Downadup / Conficker: the Storm on the Horizon
For those of you who haven’t heard (that would be both of you), as has been shouted across CNN, The Guardian, Yahoo, and a million other places to varying degrees of accuracy, there is a worm on the loose.
Not surprised? You shouldn’t be. Last year’s endless supply of articles on Storm Worm, Srizbi, and their contemporaries could jade even the most fanatical malware researcher (guilty as charged). Storm Worm, aka Warezov, was especially closely-followed, in particular after researchers cracked its communications scheme and began researching its inner workings. With such new or newly-utilized techniques as P2P command and control, server-side polymorphism, fast flux, the use of rootkits and self-aware network defense, Storm Worm reached a peak of anywhere between 500,000 and a million infected hosts (according to Marshal) midway through September of last year, and was responsible for as much as 20% of all spam sent. That was impressive.
With the Storm Worm now in decline (perhaps pushed-aside for its creators’ new project, Waledec, responsible for a host of fake Obama sites as of late), a new botnet has taken the headlines, and in a Bush Doctrine “Shock and Awe” sort of way. Enter Downadup/Conflicker (hereon simply called Downadup for popularity’s sake, though Conflicker is a whole lot catchier). Security software vendor F-Secure has seemingly taken the lead on Downadup research, rather creatively determining a method for counting the bot’s own reported number of infections, the details of which can be seen here.
How many infected hosts, you ask? As of Friday (and these things spread fast), just south of 9 million computers. By today (Monday), that number could well have climbed over 10 million, given the worm’s rapid spread over just the last week.
How does a worm of Downadup’s infancy manage to infect at least nine times as many systems as Storm Worm did in a considerably longer period? One particular reason comes to
mind: propagation. Storm Worm was (in)famous for its method of spreading: sending e-mails to lure users into visiting a site purporting to be either a news page, a holiday-related site, or e-card scam, among numerous other spam campaigns. Once visited, the site would typically entice the user to click a link and run the downloaded program, adding their own machine to Storm’s burgeoning network. The bot would run in the background, silently connecting with other infected systems and receiving commands to send spam, commit DoS attacks, or whatever purpose the Storm Worm gang had rented-out their botnet to fulfill.
Social engineering regarding e-mail links, however, has historically had a low rate of return (though frustratingly high for how long such techniques have been in existance). In addition, the worm’s creators initially relied-upon user interaction, rather than server-side exploits, to ensure an infection. This further stymied their growth. Once the worm’s communication scheme was broken, the end was in sight, with the final nail in the coffin being Microsoft’s addition of the Storm Worm to their Malicious Software Removal Tool (MSRT). The botnet’s numbers easily halved overnight.
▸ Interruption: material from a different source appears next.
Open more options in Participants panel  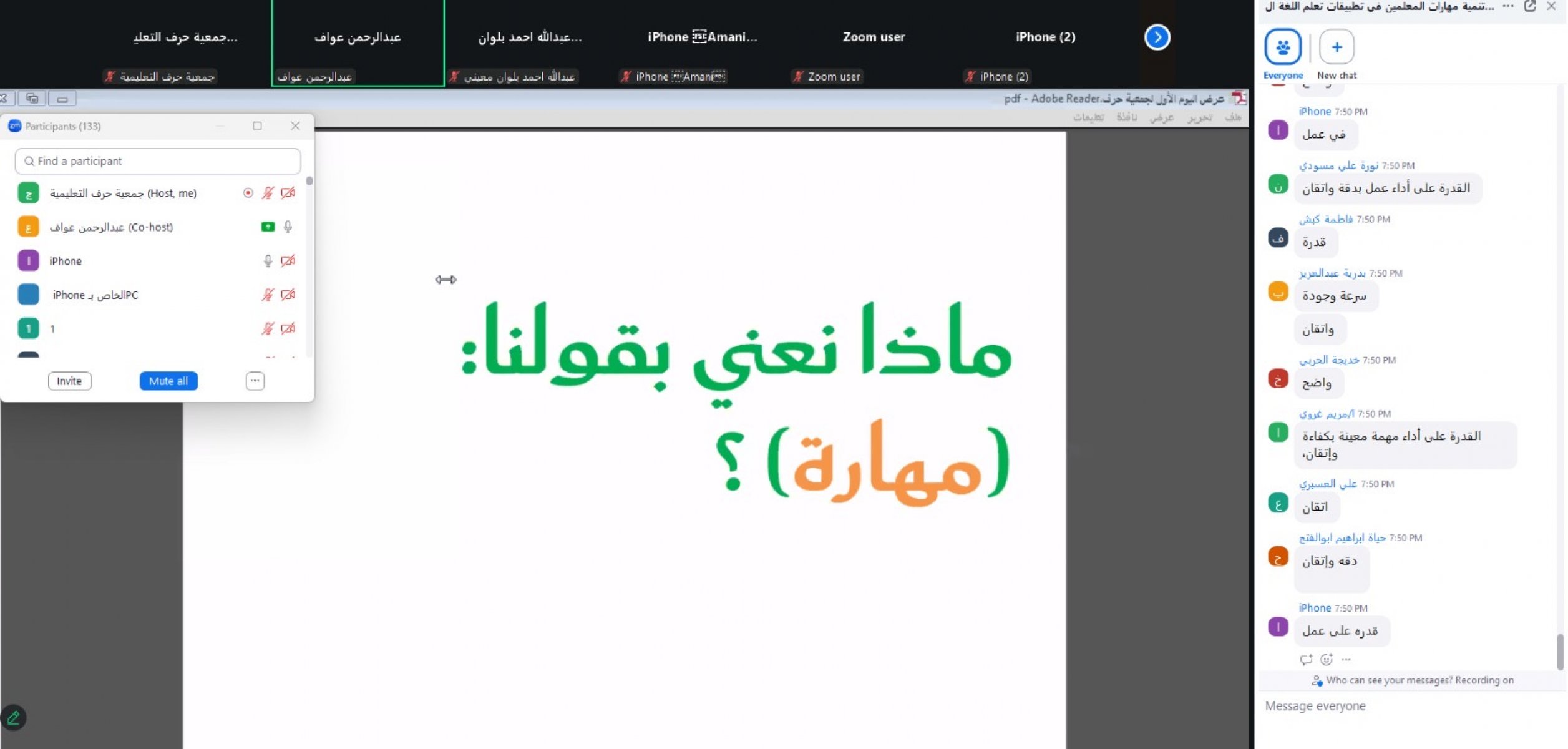pyautogui.click(x=255, y=381)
That being said, Downadup’s makers have taken things a step further. Downadup’s initial point of entry will likely remain unknown, but it spreads through several vectors (a blended threat):
- Remotely exploiting MS08-067, a vulnerability in the Windows Server service, especially critical on Windows 2000/XP/Server 2003. It was patched back in October.
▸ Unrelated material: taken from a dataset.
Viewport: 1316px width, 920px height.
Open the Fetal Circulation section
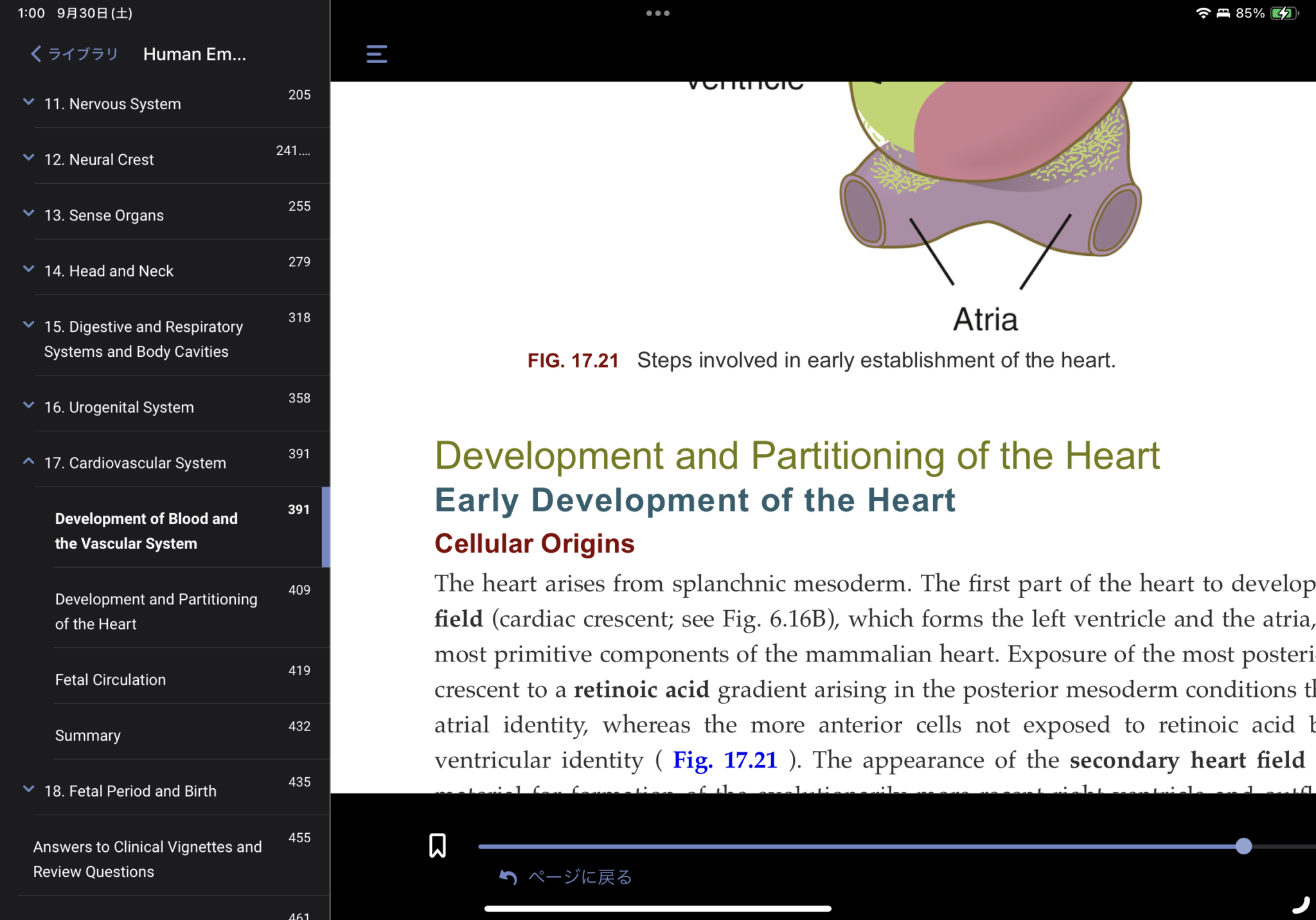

- Attacking network shares by brute-forcing weak admin passwords, and
- Spreading via removable USB media, masquerading as the legitimate “Open folder to view files” button Windows displays when removable devices are inserted.

Clearly something that spreads by such varied methods will have much better success than a one-trick pony like Storm Worm. In addition, domains are created based-on the current date to allow for hard to track-down update sites (fast-fluxed, of course). Likewise, Downadup blocks access to legitimate security sites and even changes NTFS security permissions to resist removal.
Sounds bad, doesn’t it?
There is some reason for reassurance. Microsoft has stepped-up and added Downadup to its MSRT, though the same clients who choose not to install updates like MS08-067 may also choose not to run the tool when it’s pushed via Windows Update. With the level of visibility the worm is getting, however, it’s up to both the AV companies and sys/network admins to stay on top of this one. If Storm Worm’s polymorphic code and rootkit capabilities taught us anything, it’s that signature-based scanning is increasingly losing its potency, and heuristics had better learn to catch-up.
That, and when Microsoft releases patches out-of-cycle, for the love of God, PATCH!